AI Technical Summary

Benefits of technology

[0023]According to the first or twelfth aspect of the present invention, with respect to a pixel circuit provided by connecting a light emitting element and a drive transistor in series on a current path connecting a power supply line and a conductive member to which a common potential is applied, by applying a potential substantially equal to the common potential to the power supply line in a period from completion of threshold detection to start of light emission, fluctuation in the node potential in the pixel circuit in the standby period can be prevented, and fluctuation in brightness of a display screen can be prevented.
[0024]According to the second or third aspect of the present invention, with respect to a pixel circuit including three transistors, one capacitor, and a light emitting element, by applying a potential substantially equal to the common potential to a power supply line connected to the pixel circuit in a period from completion of threshold detection to start of light emission, fluctuation of the node potential in the pixel circuit in the standby period can be prevented, and fluctuation in brightness of a display screen can be prevented.
[0025]According to fourth aspect of the present invention, by suppressing current flowing through a light emitting element in a standby period, the fluctuation of the node potential in the pixel circuit in the standby period can be prevented, and fluctuation in the brightness of a display screen can be prevented.
[0026]According to the fifth or sixth aspect of the present invention, with respect to a pixel circuit including three transistors, two capacitors, and a light emitting element, by applying a potential substantially equal to the common potential to a power supply line connected to the pixel circuit in a period from completion of threshold detection to start of light emission, fluctuation of the node potential in the pixel circuit in the standby period can be prevented, and fluctuation in brightness of a display screen can be prevented.

---------------

> [What you will do]:
• a. According to the technical summary, what does the pixel circuit for the fifth or sixth aspect include?
• b. Please output the part of the technical summary that opens with the words containing "[0025]According to fourth" and closes with "the brightness of a display screen can be prevented.".
• c. Which aspects of the present invention does the technical summary name by their ordinal numbers? List every one.

> [Provided material]:

---------------

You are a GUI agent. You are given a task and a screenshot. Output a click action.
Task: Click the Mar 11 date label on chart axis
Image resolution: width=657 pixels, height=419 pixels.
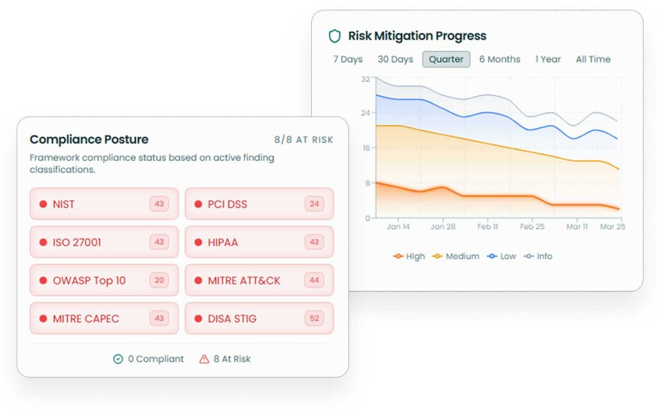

---------------

> [Outputs by task]:
• a. Three transistors, two capacitors, and a light emitting element.

• b.
[0025]According to fourth aspect of the present invention, by suppressing current flowing through a light emitting element in a standby period, the fluctuation of the node potential in the pixel circuit in the standby period can be prevented, and fluctuation in the brightness of a display screen can be prevented.

• c. First, twelfth, second, third, fourth, fifth, sixth